Czech HMM Tagger and Morphology

Czech HMM-based Tagger (using full morphology)

Author: Pavel Krbec (HMM Tagger) 2001, Jan Hajic (morphology) 2001

Download

Description

The HMM based Tagger is an implementation of the Czech tagger developed at UFAL . In order to work, the tagger requires preprocessing by a Czech morphological module with a very high coverage. This module covers a superset of the Czech "HM" morphology. Both the morphological module and the tagger are supplied in two independent packages as binary executables, together with all necessary precompiled Czech data. Input must be in the ISO Latin 2 (iso-8859-2) code and follow the usual csts.dtd definition, and output is produced in the same way (ISO Latin 2 code, csts.dtd). (As is the case with many of the tools provided with PDT 1.0, both executables also accept - and then produce - a "simplified SGML", which is not a real, valid SGML, but simply contains at least the tags for words, punctuation, and sentence breaks, one item per line.)

Supported platforms

The tagger and the included morphological module are compiled for Linux (2.2.x and above, such as Red Hat 7.0 and later).

Installation

Unpack the HMMtgr.tgz archive in a directory where you want the tagger to live, e.g.:

mkdir /usr/local/HMMtools
cp HMMtgr.tgz /usr/local/HMMtools
cd /usr/local/HMMtools
tar -xzvf HMMtgr.tgz

The morphological module CZ010619x has to be installed in the same directory as the HMM tagger. Follow the installation guide attached to the morphological module.

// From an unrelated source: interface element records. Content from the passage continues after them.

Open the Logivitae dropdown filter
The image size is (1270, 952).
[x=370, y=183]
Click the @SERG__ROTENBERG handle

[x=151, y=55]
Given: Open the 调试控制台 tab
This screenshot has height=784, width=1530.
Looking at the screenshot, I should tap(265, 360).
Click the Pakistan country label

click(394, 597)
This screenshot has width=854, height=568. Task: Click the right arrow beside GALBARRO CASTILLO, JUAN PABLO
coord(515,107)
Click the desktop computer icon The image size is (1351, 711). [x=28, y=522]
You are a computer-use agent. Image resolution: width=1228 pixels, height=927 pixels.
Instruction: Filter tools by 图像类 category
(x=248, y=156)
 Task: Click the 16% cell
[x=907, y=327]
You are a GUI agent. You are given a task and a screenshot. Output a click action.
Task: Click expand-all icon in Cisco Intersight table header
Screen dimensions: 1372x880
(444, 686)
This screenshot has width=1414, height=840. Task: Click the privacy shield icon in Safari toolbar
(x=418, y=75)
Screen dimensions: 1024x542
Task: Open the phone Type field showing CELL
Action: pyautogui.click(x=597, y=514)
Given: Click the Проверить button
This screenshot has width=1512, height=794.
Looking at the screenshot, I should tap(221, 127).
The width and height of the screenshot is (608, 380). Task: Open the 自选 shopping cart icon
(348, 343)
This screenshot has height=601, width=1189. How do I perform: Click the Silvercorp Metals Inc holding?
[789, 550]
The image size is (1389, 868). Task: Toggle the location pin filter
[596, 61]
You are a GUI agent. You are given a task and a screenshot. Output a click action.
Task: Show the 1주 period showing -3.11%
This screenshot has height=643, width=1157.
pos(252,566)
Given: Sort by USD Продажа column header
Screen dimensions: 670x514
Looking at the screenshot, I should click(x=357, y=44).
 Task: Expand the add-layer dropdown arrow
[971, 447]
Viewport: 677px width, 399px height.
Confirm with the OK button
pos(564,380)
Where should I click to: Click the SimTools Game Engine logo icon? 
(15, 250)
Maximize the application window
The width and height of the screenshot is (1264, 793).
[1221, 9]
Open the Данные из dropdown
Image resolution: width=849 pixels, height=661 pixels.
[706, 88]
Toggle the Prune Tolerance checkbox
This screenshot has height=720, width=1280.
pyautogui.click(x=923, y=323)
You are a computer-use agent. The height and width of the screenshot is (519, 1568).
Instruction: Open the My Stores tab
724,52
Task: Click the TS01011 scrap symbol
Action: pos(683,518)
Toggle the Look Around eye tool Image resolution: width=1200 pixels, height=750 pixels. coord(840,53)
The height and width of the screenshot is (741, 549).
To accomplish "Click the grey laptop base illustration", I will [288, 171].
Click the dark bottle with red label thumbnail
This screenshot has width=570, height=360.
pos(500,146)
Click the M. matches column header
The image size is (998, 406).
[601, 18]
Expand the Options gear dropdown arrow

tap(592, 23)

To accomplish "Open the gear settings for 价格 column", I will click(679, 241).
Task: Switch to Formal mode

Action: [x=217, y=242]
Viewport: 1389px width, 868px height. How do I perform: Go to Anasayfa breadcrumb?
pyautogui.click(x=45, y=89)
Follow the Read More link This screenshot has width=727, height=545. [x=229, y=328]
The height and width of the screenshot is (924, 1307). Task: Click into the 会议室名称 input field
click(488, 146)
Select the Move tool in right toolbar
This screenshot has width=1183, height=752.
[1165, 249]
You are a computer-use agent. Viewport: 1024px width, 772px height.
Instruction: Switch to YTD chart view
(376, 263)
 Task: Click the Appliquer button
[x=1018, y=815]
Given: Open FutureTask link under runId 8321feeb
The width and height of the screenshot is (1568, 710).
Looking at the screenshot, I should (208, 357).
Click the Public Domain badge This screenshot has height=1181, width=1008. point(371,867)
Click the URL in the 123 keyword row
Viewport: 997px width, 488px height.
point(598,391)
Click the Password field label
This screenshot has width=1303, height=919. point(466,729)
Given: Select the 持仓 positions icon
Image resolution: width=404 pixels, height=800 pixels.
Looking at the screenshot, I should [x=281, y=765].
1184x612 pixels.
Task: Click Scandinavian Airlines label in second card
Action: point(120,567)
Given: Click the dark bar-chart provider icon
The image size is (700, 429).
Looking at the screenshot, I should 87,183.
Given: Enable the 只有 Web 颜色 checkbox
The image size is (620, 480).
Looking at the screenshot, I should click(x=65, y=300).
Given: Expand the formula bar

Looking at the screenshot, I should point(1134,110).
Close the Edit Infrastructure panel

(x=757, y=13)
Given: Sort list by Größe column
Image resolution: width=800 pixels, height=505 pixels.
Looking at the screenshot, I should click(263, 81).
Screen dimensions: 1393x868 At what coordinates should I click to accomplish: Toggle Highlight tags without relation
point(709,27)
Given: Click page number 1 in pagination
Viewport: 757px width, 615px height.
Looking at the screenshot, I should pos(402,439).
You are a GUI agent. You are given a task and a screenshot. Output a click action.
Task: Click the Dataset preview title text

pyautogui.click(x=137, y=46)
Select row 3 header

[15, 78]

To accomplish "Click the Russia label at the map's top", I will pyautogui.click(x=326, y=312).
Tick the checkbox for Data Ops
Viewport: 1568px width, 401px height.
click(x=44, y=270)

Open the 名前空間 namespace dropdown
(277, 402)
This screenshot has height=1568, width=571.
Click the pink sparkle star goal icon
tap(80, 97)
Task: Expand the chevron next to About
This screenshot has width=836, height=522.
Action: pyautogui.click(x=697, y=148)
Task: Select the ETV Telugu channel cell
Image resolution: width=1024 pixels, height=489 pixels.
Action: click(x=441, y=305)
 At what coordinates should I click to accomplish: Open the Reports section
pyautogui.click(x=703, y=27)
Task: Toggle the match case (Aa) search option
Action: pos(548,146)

Check the installation with the following command:

ldd insert-hash

You should be able to see something similar to this output:
        libm.so.6 => /lib/libm.so.6 (0x40020000)
        libc.so.6 => /lib/libc.so.6 (0x40040000)
        /lib/ld-linux.so.2 => /lib/ld-linux.so.2 (0x40000000)

The README.files file contains the info about the distribution files. In case some of the files mentioned in the README.files is missing the installation will not work properly.

Running the HMM-tagger

The main script has to be run from the distribution directory. Follow this example:

cd /usr/local/HMMtools
run_all <INPUT_FILE> <OUTPUT_FILE>

The HMM tagger is an unix application which heavily depends on the unix environment. It needs a fully configured and working system.

Requirements:

perl v5.6.0 (perl -v) and above installed in /usr/bin/perl
bash (installed in /bin/bash) and bash utilities such as tee, cat and others
/tmp directory with enough free space

Performance tips:

In order to get maximum performance, be sure that the /tmp directory is locally mounted
The HMM tagger consumes about 13-20MBytes of memory. The more memory it gets, the faster I/O operations can you expect.
Tagging many small files tends to be very CPU expensive, as the train data will be reloaded after each file. The solution is to concatenate the files.